今年の5 月、私の叔母が38 歳という若さで亡くなりました。私を待っていてくれたのか、病院に着き、声を掛けてしばらくして息をひきとりました。死に目に会えたことは良かったのですが、私は次の日に千葉に戻らなければならず、気持ちの整理が何となくつかないまま、苦しくて仕方ありませんでした。叔母
は病気が分かってからも今まで通り明るくて、はじめは病気のことを私も気付かずにいました。デーケン先生の話をお聞きしているうちに、それが私たちに叔母が残そうとした「叔母らしい姿」で「生き方」であり「愛」だったのだと気づきました。
ずっと病気と闘う叔母を見ていると、むしろ自分の方が弱いと思ってしまうほど強い生き方をしていると思いました。まるで人間のものとは思えないような足や手を思い出し、痛みに苦しむ姿を思い出して私は「死」という言葉を嫌いになりました。叔母を許してくれない病気も大嫌いでした。

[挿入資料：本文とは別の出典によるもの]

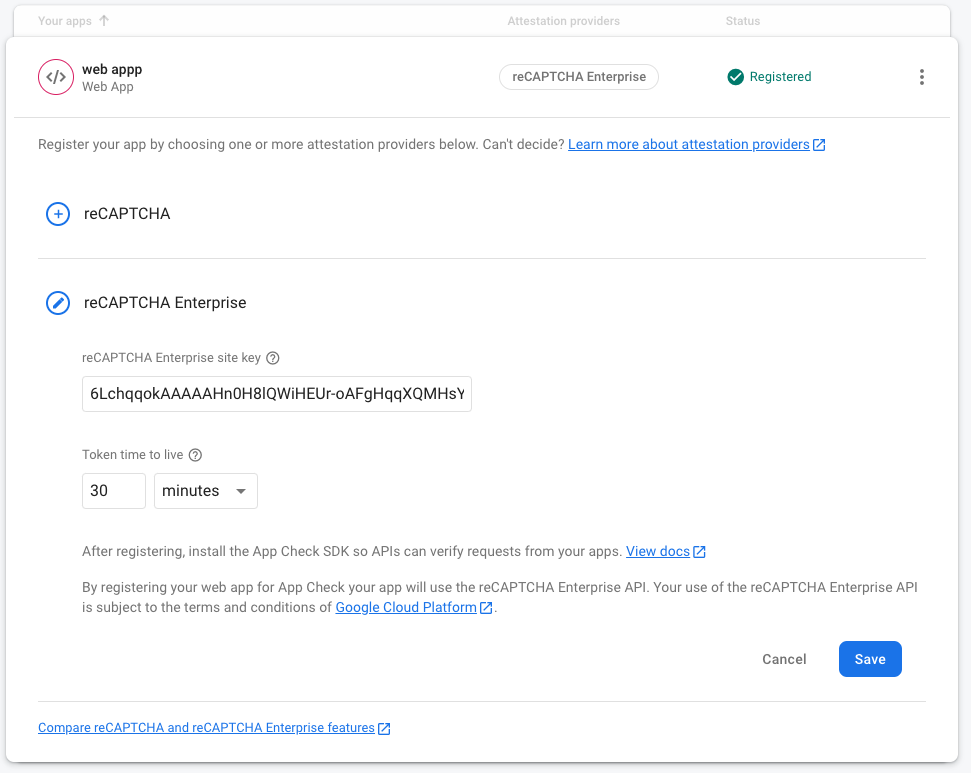Cancel the provider configuration changes
This screenshot has width=971, height=773.
[x=784, y=659]
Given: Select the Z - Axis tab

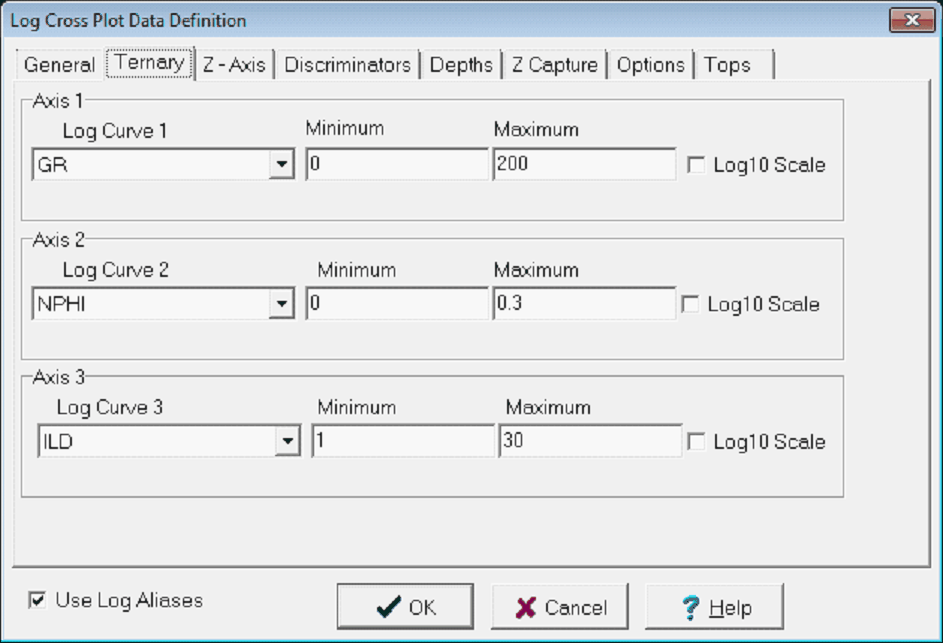Looking at the screenshot, I should (x=234, y=64).
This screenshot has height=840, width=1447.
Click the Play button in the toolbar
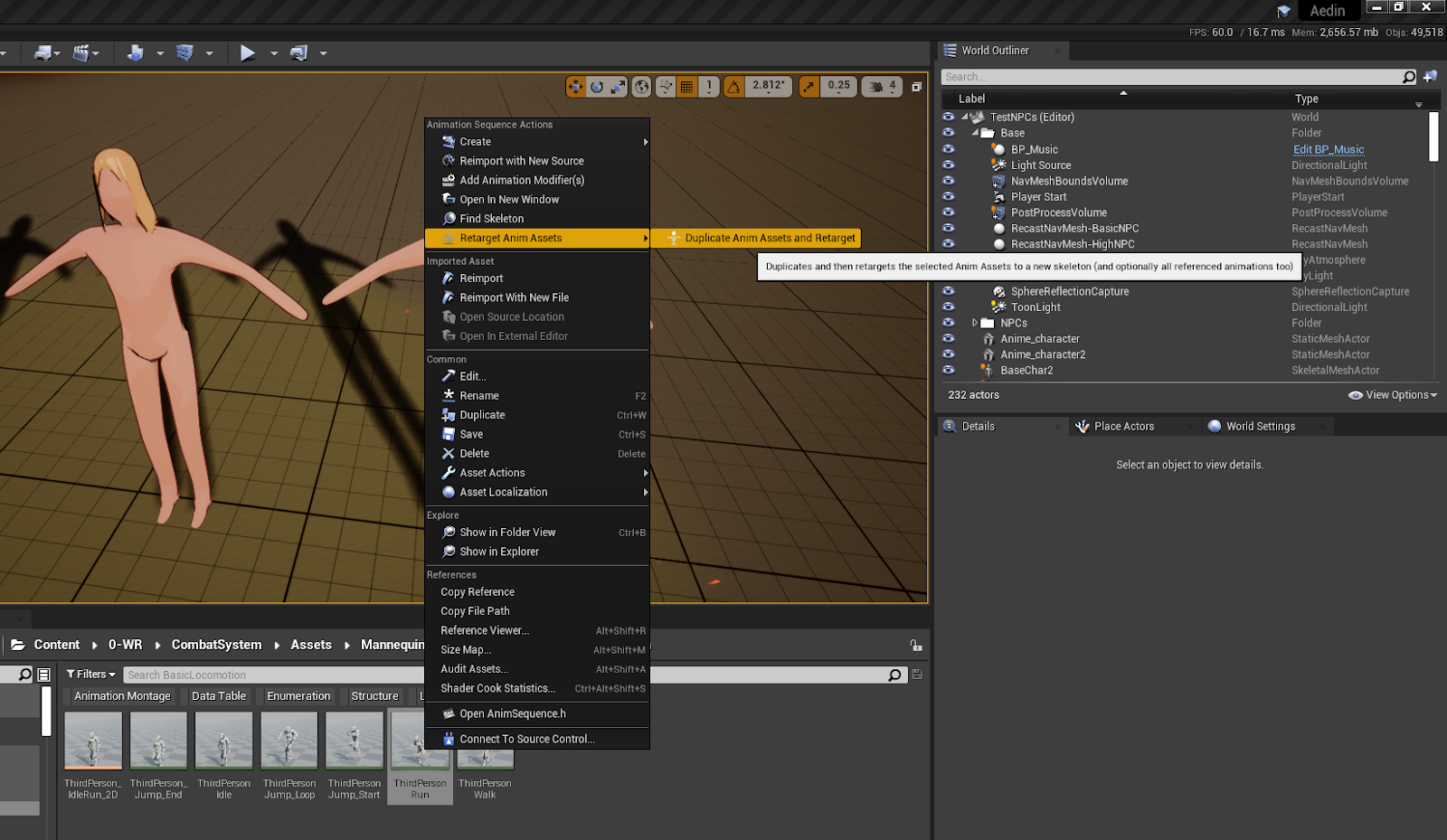click(247, 53)
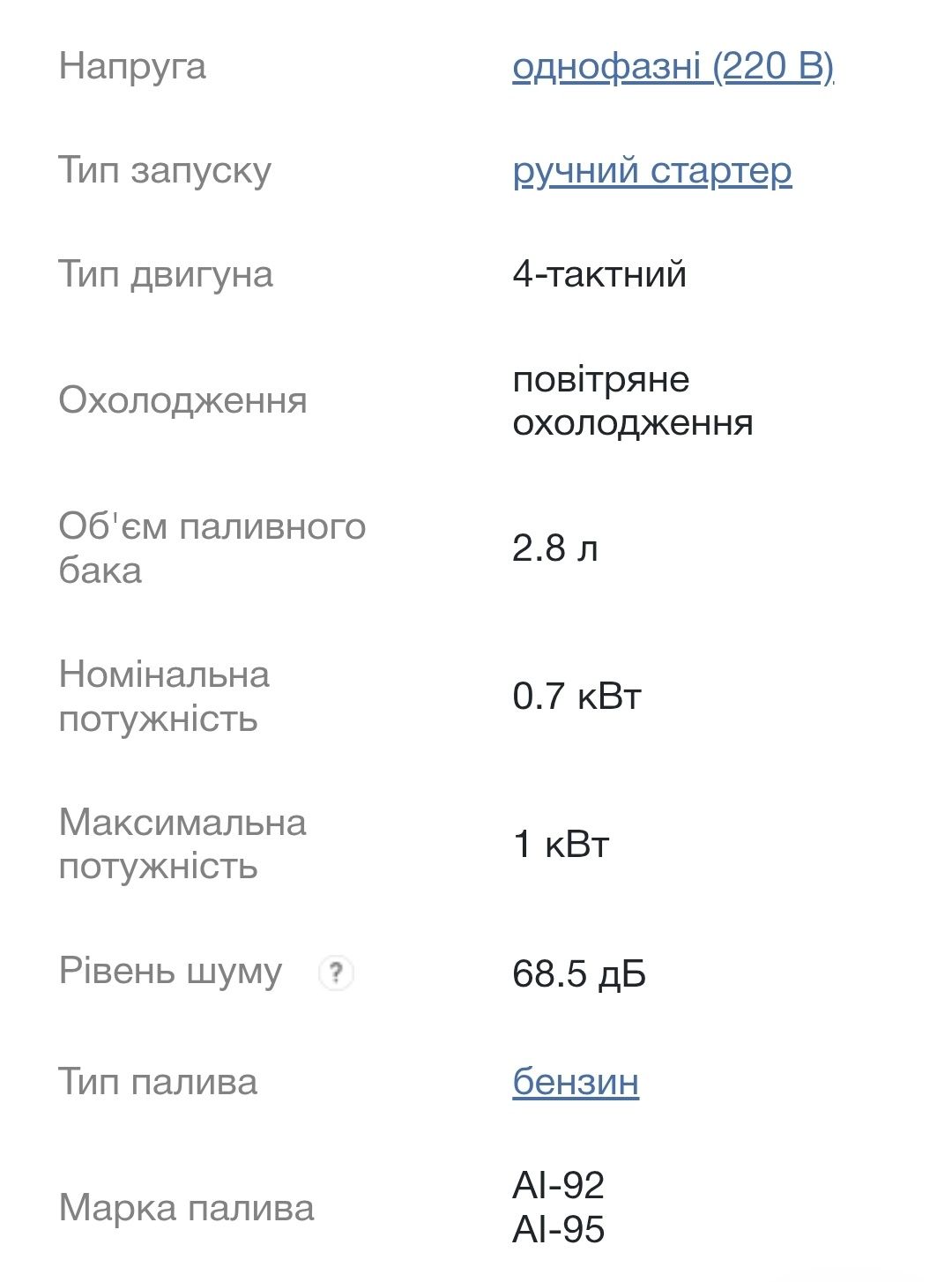Click the Об'єм паливного бака label
The height and width of the screenshot is (1282, 952).
(x=212, y=548)
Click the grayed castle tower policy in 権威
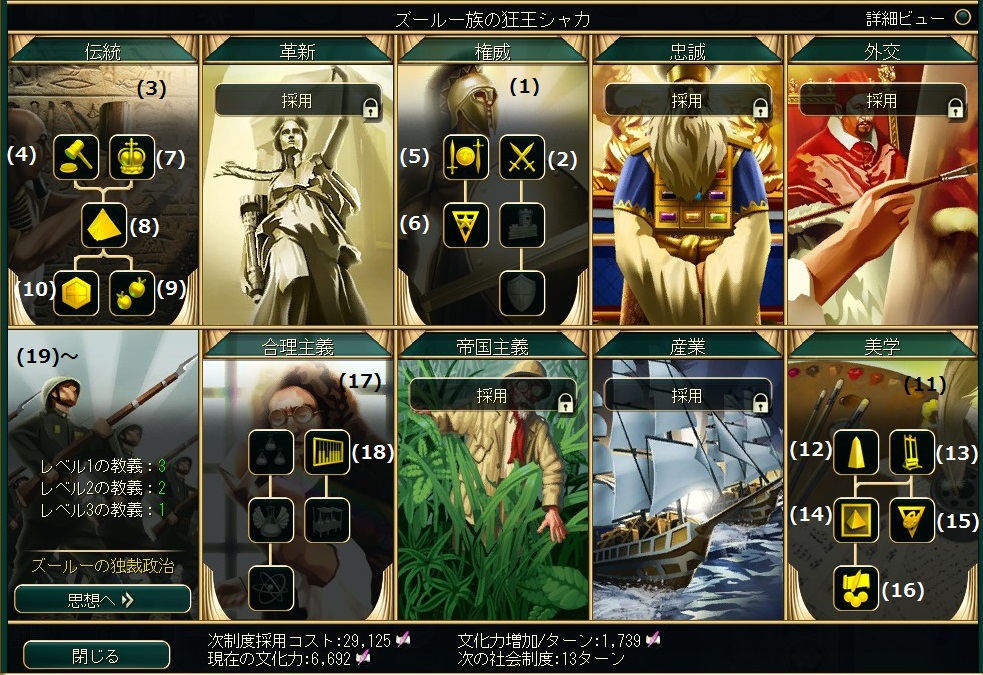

お話を聞いた今では、「死」が好きになったわけではありませんが、叔母も「死」を意識したからこそ、最後まで自分の好きなことをして生きられたのだと思えます。私ももっと自分が輝ける、より良い生き方をするために、患者様がより良い生き方を選び全うすることができるように、「死」を見つめることも必
要なのだろうと感じました。
私は人の死に正しい、正しくないがあるとは少しも思いません。良い悪いがあるとも思いませんが、できれば誰にも寂しい孤独な死に方はしてほしくありません。デーケン先生のお話で、看護師がそばに寄り添うだけで患者様が「独りではない」と思えることをお聞きしました。そして相手への愛の表現ともいえ
る「ユーモア」の存在はより良い生き方につながることを知りました。
私たちは患者様の本当にすぐそばにいる人間になります。患者様ないつも苦しんでいます。看護師の笑顔は患者様に希望を与える大切な能力であると学びました。私たちに病気が治せるわけでも衰弱を止められるとも限りませんが、患者様が未練ばかりを残して自分らしく成長できない選び方をされないよう、バックアップしていきたいと思います。実習前にこのような貴重なお話を聞くことができて本当に良かったです。私も「よく生き、よく笑い、よき死に出会う」ために、叔母と約束した「看護師になる夢」のために頑張りたいとまた強く思いました。